We could, of course, say "that's Haryana." And there would even be an element of truth in it. Except that the same prejudices work in many ways across most of the country. Chunni Lal Jatav, a survivor of the Kumher massacre in Rajasthan, once put it famously. "All the judges of the Supreme Court do not have the power of a single police constable. That constable makes or breaks us. The judges can't re-write the laws and have to listen to learned lawyers of both sides. A constable here simply makes his own laws. He can do almost anything." With state and society winking at him, he pretty much can.
And those committing crimes against Dalits know they have a great chance of getting away with it.

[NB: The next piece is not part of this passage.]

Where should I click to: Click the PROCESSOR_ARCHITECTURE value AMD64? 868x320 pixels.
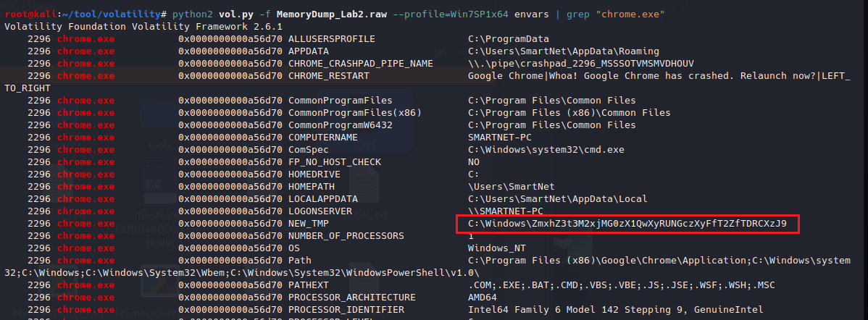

State Governments have dropped countless cases filed against upper caste offenders under the Scheduled Castes and Scheduled Tribes (Prevention of Atrocities) Act of 1989. Kalyan Singh's BJP Government in Uttar Pradesh dropped such cases in thousands. A move quickly emulated by the Shiv Sena regime in Maharashtra. Later governments did not reinstate these cases.
In Tamilnadu, Dalits have been forced out of elected office even in reserved panchayats. In Melavalavu, the Dalit panchayat president's head was severed and thrown into a well. Dalits in Dravidian Land, an excellent book by Frontline's S. Viswanathan, paints a powerful picture of Dalit life in that State.
Oddly, whether it's Gohana, or Jhajar before it, discussion on these issues seldom links up to those other, ongoing debates. For instance, that on reservation. No link is seen between any of this and the debates on social justice. On present SC / ST quotas. Or on the call for quotas in the private sector. Gohana actually has people who gained, if modestly, from reservation.
Against huge odds, Gohana's Balmikis snapped their chains. They educated their children. This is not easy. In schools, their boys and girls face the taunts of `upper' caste peers. (Across the country, large numbers of Dalit pupils drop out of school to escape such humiliation.) First, society places them under inhuman handicaps. Then we demand a "level playing field" against them in jobs and education.
The children of manual scavengers and other poor people return each evening to homes without electricity. And so cannot study in the way other kids can. They go back to homes without good books. They cannot afford "tuitions." They have no "connections" to land them jobs or seats. In the face of these odds, their achievements are admirable. A true level playing field could actually tilt the balance in their favour. For it would start by ending their handicaps. But look at the fury stoked by the mere idea of private colleges setting aside seats for such people. (Never mind that the Supreme Court judgment allows such colleges to create quotas for rich NRIs.)
Yet, Gohana's Dalits have achieved something more. Dalits in Haryana are now stepping into the public space in a way not seen too often. And Dalit women appear to be in the forefront of the protests. There is a lot of pressure on the government to act. The Congress' own Dalit MLAs are in the hot seat. All this is good. Yet there is a much larger house on fire. If only we could see it.